ON THE JOB: THE RISE OF FETAL PROTECTION
At least in the “fetal-neglect” cases that reached the courts in the ’80s, the doctors and judges were dealing with real fetuses. When corporate America started championing the fetal rights cause, the “unborn children” they proposed saving hadn’t even been conceived.
Starting in the late ’70s and accelerating in the ’80s, at least fifteen of the nation’s largest corporations, from Du Pont to Dow to General Motors, began drafting “fetal protection policies” that limited or barred women from traditionally “male” higher-paying jobs that involved exposure to chemicals or radiation—exposure that the companies said might cause birth defects. By mid-decade, hundreds of thousands of employment opportunities had been closed to women in this way. And a survey of chemical companies found unanimous support for the exclusion of women from these work settings.

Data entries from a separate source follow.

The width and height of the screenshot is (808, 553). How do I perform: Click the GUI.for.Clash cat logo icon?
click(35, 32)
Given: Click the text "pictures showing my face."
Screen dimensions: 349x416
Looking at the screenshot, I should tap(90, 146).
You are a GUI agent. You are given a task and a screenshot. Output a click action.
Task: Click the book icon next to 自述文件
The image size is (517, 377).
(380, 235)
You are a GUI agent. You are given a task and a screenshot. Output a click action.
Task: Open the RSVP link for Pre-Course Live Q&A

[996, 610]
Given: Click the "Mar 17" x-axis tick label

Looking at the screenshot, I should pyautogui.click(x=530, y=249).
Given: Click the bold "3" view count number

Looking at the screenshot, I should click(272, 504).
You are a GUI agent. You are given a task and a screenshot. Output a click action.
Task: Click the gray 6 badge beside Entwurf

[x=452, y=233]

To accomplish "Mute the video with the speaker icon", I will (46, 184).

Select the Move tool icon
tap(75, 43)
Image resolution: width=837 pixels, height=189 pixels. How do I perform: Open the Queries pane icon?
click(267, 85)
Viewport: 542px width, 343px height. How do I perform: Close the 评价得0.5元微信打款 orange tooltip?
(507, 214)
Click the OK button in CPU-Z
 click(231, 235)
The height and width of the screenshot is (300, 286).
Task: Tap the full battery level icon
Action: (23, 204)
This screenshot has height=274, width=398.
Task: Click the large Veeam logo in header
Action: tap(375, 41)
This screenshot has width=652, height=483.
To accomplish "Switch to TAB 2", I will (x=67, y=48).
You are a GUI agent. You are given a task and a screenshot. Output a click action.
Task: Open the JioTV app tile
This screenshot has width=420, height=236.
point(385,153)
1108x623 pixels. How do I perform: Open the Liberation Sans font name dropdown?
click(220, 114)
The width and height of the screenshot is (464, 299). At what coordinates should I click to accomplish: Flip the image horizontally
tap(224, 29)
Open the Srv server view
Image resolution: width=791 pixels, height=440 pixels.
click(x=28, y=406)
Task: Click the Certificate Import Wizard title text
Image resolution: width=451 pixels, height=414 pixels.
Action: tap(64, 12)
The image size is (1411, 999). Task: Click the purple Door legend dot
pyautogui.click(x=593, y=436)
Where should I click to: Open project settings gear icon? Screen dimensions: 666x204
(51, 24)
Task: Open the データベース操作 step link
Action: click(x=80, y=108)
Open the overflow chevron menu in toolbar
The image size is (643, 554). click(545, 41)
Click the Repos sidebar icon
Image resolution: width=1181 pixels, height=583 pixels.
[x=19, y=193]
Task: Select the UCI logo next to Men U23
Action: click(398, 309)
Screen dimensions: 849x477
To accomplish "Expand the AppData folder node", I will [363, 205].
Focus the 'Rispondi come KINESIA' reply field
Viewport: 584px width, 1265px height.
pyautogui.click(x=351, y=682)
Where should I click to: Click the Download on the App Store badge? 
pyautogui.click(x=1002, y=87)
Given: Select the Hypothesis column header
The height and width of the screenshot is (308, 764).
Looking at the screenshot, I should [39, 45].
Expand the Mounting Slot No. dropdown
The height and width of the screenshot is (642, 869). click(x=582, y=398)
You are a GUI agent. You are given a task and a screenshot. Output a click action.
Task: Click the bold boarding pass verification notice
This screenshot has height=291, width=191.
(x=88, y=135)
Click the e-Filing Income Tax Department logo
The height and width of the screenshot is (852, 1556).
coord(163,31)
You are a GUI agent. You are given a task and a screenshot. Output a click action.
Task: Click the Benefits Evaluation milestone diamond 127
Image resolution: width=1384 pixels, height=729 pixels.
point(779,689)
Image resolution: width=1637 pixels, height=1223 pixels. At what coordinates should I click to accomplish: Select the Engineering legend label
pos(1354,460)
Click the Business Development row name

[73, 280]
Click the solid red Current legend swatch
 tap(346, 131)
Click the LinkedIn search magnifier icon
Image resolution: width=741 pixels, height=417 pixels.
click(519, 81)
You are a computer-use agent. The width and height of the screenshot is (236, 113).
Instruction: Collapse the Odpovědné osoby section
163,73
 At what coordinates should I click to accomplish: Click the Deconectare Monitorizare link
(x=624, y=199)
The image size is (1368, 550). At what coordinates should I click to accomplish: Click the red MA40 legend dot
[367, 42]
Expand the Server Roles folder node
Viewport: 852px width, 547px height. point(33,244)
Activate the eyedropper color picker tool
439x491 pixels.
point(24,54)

On their face, these policies looked like enlightened corporate concern for employees. But they were motivated by liability fears, not compassion. And they were uniformly crafted by companies whose histories suggest that they would welcome an excuse to exclude women. Passed off as progressive efforts by health-conscious corporations, fetal protection policies actually had more in common with the backward “protective labor policies” that had proliferated at the turn of the century, policies that restricted the hours, pay, and type of work women could do—and cost women at least sixty thousand jobs. The proponents of these policies likewise professed benevolent interest in women’s prospective children, but many of these proponents were male union leaders and legislators patrolling all-male turf. As Cigarmakers International stated forthrightly in its 1879 annual report, “We cannot drive the females out of the trade, but we can restrict their daily quota of labor through factory laws.”
In the 1980s, neither corporate America nor the U.S. government made reproductive safety a real priority. In fact, the corporate desire to guard female fertility vanished mysteriously for women who worked outside the high-paid circle of the “male” workplace. Working women were exposed to proven reproductive risks and many of the same chemicals and radiation in garment sweatshops, hospitals, dental offices, dry cleaners, and beauty parlors, but no one was calling for their protection. (Pregnant beauticians suffer a higher rate of toxemia, miscarriage, and premature deliveries; pregnant nurses and hospital technicians are exposed to anesthetic gases, which have been shown to provoke spontaneous abortions.) These companies banned women from their production lines but not their clerical staffs—even though exposure to video display terminals (VDTs) was suspected at the time of causing higher miscarriage rates, birth defects, and other fertility problems. The Reagan administration demonstrated the same double standard over on-the-job reproductive threats. While encouraging fetal protection policies for the 1.4 million women who worked in traditional “men’s” industries, the White House thwarted investigations into the threat that VDT work might pose to 11 million women. When the National Institute for Occupational Safety and Health (NIOSH) tried to probe the causes behind the higher rates of reproductive problems among Southern Bell VDT operators, the Office of Management and Budget demanded that the agency drop all the survey questions on fertility and stress—claiming that such inquiries had “no practical utility.”
The companies that passed fetal protection policies in the ’80s virtually all belonged to male-dominated industries that had faced intensive federal pressure to hire women a decade earlier. AT&T, for example, which banned women from its computer chip production-line jobs in 1986, was one of the prime EEOC targets in the ’70s. Officials at Allied Chemical were still stewing about laws that “dictate we must use women” when they moved to lay off some female plant packagers—claiming that these women needed protection from the chemical fluorocarbon 22. After two of the women got sterilized so they could keep their jobs, Allied officials admitted that fluorocarbon wasn’t really a fetal hazard after all. And these companies were eager to bar women from more than simply the jobs that involved chemical exposure. Johnson Controls, the nation’s largest auto battery maker, even banned women from the career path leading to these higher-paying jobs. Any slot that might conceivably, through transfer or promotion, advance a worker one day to a lead-exposing job was out-of-bounds for Johnson Controls’ working women.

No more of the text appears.